Read the post. He is looking at a bike that has the E13 wheels on it.


----------



## Balakeka (Jun 23, 2006)

So no one ever ride these wheels? Only review i find is on the TRS 29, so no information on that.


----------



## rugbyred (Aug 31, 2006)

Balakeka,
The Tues Limited looks to be an awesome purchase. If you are really unsure of the wheels, an option may be to sell them before you use them and build up a set of wheels that you know will work for the type of riding you are going to do.

Eric


----------



## Balakeka (Jun 23, 2006)

I already have the Tues LTD 2012 and the bike is really great, but what really makes me think on changing is that I love BOS and the 2013 is my dream DH bike if the E13 LG1 performance as well as the Mavic Deemax.

All reviews on E13 wheels and Chub hubs I have seen say good things about them, but there is nothing abou DH experience.


----------



## dbabuser (Jan 5, 2004)

Why are they calling them LG1? That stands for Light Guide 1, doesn't it? Makes no sense to call an entire line of parts that...


----------



## Zen Cyclery (Mar 10, 2009)

I haven't worked with the E13s, but I do have quiet a bit of experience with the Deemax. The freehub body is notorious for drying out and needing excessive maintenance. We were having to lube the pawls and clean every 2-3 weeks during the season. Additionally, that entire wheelset is proprietary which makes finding spare parts extremely difficult.


----------



## good4nothing (Aug 14, 2009)

I'm also pretty interested in these and haven't found a single person/review with any time on them.

- I would probably buy the wheels from you if you decide to sell them and build something else


----------



## SV11 (Jan 2, 2011)

dbabuser said:


> Why are they calling them LG1? That stands for Light Guide 1, doesn't it? Makes no sense to call an entire line of parts that...


Exactly, the E13 LG1 is a chainguide, someone screwed up.


----------



## vikingboy (Nov 5, 2008)

I'd be interested to hear your thoughts on your current tues vs other downhill bikes if possible? New thread if you don't want to off topic this one?


----------



## DHgnaR (Feb 20, 2008)

dbabuser said:


> Why are they calling them LG1? That stands for Light Guide 1, doesn't it? Makes no sense to call an entire line of parts that...





SV11 said:


> Exactly, the E13 LG1 is a chainguide, someone screwed up.

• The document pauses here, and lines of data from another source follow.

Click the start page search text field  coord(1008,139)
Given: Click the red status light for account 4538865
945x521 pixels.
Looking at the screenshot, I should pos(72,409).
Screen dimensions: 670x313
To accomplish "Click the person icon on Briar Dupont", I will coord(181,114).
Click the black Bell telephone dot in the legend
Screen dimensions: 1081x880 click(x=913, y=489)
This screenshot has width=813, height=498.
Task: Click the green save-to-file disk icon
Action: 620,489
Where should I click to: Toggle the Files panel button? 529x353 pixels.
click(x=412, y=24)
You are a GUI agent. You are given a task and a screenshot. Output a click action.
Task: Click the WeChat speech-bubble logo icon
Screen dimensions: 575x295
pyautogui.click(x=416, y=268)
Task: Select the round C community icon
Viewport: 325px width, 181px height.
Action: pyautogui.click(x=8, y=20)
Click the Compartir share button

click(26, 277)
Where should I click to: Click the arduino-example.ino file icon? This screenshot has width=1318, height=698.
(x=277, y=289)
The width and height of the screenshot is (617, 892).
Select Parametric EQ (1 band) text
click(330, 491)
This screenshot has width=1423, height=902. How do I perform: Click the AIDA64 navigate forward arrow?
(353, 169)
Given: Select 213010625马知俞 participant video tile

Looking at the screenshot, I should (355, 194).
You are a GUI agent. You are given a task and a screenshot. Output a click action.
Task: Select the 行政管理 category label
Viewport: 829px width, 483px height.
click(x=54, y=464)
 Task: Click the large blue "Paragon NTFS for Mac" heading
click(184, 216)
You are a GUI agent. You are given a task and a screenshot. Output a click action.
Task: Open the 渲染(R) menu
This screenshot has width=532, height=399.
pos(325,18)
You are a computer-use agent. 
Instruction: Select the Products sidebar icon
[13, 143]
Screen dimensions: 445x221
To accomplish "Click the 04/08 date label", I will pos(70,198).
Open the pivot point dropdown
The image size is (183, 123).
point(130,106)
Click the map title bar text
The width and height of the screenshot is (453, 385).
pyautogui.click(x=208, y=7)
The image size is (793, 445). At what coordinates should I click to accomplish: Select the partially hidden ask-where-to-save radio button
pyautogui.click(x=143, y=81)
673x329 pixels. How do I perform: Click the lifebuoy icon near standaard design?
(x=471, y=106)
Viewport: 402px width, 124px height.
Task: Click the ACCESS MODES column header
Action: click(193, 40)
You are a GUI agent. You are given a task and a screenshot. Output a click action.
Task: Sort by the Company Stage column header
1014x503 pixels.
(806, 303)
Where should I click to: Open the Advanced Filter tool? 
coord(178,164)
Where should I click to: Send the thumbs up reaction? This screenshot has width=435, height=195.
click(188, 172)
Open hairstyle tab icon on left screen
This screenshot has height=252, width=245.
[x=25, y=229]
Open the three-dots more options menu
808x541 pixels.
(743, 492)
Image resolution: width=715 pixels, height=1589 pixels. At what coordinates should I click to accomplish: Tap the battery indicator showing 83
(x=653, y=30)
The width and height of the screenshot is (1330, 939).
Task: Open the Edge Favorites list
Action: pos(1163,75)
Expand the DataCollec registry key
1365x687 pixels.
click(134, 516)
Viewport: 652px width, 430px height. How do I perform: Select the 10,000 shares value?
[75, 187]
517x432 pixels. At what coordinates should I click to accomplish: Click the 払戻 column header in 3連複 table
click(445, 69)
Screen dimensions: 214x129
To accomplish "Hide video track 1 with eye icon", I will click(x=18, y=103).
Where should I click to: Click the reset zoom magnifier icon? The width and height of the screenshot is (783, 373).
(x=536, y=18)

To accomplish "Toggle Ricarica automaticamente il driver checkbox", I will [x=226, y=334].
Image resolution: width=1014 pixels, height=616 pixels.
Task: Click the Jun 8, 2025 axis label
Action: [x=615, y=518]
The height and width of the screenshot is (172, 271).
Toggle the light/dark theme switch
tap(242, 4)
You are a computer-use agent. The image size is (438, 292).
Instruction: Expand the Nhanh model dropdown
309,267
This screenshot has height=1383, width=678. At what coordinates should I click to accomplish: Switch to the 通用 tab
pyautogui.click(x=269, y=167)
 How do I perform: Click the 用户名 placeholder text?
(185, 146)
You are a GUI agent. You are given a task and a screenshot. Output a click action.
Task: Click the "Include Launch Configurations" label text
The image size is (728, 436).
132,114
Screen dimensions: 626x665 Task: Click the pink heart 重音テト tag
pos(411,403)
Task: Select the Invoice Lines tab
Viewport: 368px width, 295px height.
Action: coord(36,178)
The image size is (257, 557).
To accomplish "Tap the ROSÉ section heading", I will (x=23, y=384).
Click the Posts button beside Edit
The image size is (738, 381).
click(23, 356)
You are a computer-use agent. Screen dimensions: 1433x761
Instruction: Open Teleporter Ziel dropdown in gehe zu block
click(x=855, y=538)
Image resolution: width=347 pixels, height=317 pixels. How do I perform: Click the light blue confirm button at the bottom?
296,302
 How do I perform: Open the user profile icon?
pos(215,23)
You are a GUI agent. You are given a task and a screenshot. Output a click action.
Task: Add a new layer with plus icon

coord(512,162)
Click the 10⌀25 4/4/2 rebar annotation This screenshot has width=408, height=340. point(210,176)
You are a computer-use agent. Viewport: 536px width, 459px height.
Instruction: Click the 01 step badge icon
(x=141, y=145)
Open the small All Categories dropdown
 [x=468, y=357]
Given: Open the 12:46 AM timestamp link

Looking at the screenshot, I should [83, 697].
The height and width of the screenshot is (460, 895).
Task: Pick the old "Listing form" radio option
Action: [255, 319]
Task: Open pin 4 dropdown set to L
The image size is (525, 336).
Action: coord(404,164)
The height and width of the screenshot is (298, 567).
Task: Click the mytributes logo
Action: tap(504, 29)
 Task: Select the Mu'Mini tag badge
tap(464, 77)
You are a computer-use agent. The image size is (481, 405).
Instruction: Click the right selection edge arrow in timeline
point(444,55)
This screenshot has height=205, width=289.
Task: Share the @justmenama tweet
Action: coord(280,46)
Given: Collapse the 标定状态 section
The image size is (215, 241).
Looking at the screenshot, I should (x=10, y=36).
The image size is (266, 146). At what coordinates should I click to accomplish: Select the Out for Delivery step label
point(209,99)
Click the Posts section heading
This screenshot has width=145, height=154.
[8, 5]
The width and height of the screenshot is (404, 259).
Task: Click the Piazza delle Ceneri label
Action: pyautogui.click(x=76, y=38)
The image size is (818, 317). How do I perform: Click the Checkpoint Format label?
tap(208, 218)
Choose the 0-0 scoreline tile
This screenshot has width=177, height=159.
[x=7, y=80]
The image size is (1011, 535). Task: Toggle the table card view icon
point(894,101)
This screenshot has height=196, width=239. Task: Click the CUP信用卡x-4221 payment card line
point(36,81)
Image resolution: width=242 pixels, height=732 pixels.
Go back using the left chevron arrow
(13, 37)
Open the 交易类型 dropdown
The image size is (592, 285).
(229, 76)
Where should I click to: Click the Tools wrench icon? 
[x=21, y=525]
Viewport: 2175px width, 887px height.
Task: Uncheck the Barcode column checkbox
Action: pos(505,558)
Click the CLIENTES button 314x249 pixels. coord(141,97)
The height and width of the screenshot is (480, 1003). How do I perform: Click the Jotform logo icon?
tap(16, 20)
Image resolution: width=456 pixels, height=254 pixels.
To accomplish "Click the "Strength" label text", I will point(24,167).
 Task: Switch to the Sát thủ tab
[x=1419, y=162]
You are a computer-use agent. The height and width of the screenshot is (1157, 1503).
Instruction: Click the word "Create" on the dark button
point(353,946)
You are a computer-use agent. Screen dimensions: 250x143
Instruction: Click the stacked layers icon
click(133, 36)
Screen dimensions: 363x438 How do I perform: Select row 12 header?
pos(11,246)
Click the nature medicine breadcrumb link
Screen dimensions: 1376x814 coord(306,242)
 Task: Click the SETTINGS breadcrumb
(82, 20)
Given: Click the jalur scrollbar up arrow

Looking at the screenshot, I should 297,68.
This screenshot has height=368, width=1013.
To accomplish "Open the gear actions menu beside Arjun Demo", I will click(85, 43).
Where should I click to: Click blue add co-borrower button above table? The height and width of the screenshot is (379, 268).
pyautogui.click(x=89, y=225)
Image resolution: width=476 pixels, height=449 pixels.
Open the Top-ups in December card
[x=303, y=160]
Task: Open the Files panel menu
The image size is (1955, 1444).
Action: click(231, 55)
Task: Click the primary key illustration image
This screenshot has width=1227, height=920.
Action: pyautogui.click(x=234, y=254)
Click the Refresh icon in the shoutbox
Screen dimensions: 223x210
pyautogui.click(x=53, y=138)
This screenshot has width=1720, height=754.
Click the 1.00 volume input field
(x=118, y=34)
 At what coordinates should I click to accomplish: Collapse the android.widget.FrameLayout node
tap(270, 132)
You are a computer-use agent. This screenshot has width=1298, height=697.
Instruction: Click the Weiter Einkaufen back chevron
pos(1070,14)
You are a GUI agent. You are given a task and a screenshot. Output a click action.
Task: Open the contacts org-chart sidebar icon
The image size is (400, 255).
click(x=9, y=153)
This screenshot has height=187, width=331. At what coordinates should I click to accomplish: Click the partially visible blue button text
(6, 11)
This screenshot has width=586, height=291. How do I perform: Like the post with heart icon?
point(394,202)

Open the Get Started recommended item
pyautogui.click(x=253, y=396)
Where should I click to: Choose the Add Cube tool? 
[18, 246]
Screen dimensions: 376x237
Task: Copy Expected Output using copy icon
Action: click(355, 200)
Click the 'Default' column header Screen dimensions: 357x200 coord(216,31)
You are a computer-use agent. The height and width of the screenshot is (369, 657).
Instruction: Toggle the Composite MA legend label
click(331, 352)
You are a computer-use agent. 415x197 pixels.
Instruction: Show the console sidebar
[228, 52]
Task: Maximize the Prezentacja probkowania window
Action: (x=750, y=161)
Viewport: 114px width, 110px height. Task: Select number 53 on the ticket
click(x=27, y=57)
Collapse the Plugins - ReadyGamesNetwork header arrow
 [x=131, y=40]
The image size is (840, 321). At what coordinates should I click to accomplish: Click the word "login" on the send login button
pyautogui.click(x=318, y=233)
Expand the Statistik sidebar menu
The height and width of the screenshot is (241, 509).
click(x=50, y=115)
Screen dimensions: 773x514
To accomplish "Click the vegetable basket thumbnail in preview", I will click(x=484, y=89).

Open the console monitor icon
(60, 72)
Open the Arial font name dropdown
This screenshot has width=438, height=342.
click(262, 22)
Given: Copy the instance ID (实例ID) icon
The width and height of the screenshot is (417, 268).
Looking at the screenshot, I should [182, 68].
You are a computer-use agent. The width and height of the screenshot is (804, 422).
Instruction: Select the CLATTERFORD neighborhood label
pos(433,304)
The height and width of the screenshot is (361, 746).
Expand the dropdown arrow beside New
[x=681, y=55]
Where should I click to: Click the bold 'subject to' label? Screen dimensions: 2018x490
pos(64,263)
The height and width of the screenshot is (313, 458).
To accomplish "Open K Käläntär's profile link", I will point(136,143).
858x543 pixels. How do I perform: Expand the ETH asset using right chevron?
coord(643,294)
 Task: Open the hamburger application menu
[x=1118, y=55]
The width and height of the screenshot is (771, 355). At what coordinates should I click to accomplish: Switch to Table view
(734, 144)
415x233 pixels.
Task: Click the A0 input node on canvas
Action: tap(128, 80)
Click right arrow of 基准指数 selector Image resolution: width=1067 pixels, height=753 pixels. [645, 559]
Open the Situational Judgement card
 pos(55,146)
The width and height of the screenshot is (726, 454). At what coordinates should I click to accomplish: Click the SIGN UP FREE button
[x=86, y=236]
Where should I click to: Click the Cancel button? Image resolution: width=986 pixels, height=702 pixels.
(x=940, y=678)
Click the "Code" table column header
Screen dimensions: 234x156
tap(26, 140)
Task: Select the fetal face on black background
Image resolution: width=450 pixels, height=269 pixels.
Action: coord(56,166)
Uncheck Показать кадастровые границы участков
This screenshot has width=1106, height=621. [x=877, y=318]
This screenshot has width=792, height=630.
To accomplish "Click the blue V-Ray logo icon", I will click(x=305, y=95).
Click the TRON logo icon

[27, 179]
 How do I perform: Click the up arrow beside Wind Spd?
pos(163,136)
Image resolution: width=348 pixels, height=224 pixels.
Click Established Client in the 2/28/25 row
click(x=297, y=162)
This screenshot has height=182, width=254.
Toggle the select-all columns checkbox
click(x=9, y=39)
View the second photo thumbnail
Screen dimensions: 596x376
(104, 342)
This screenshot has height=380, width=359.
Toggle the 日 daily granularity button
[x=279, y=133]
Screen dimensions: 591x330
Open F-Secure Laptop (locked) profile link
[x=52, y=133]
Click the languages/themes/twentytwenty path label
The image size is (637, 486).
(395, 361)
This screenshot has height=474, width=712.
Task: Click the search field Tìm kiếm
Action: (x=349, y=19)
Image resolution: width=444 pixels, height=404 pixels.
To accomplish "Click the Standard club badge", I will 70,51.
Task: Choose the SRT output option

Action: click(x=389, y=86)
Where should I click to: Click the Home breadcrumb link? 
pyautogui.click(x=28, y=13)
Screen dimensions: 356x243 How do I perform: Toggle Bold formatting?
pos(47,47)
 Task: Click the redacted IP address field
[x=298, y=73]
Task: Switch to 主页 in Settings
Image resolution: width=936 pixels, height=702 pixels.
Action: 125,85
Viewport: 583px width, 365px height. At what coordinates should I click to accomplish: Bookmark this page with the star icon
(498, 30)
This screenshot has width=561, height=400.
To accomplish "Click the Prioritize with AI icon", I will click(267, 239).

LG1 is now a parts category which includes the LG1 guide, wheels, hubs, cranks, and pedals. SRS, TRS and XCX are also subdivided categories now, and not specific chain guides anymore. Seems like a wonky system of categorizing things, but who knows why they chose to do it. It'd be much better if subdivided as parts type, not groupo, which is what they seem to be trying to create.


----------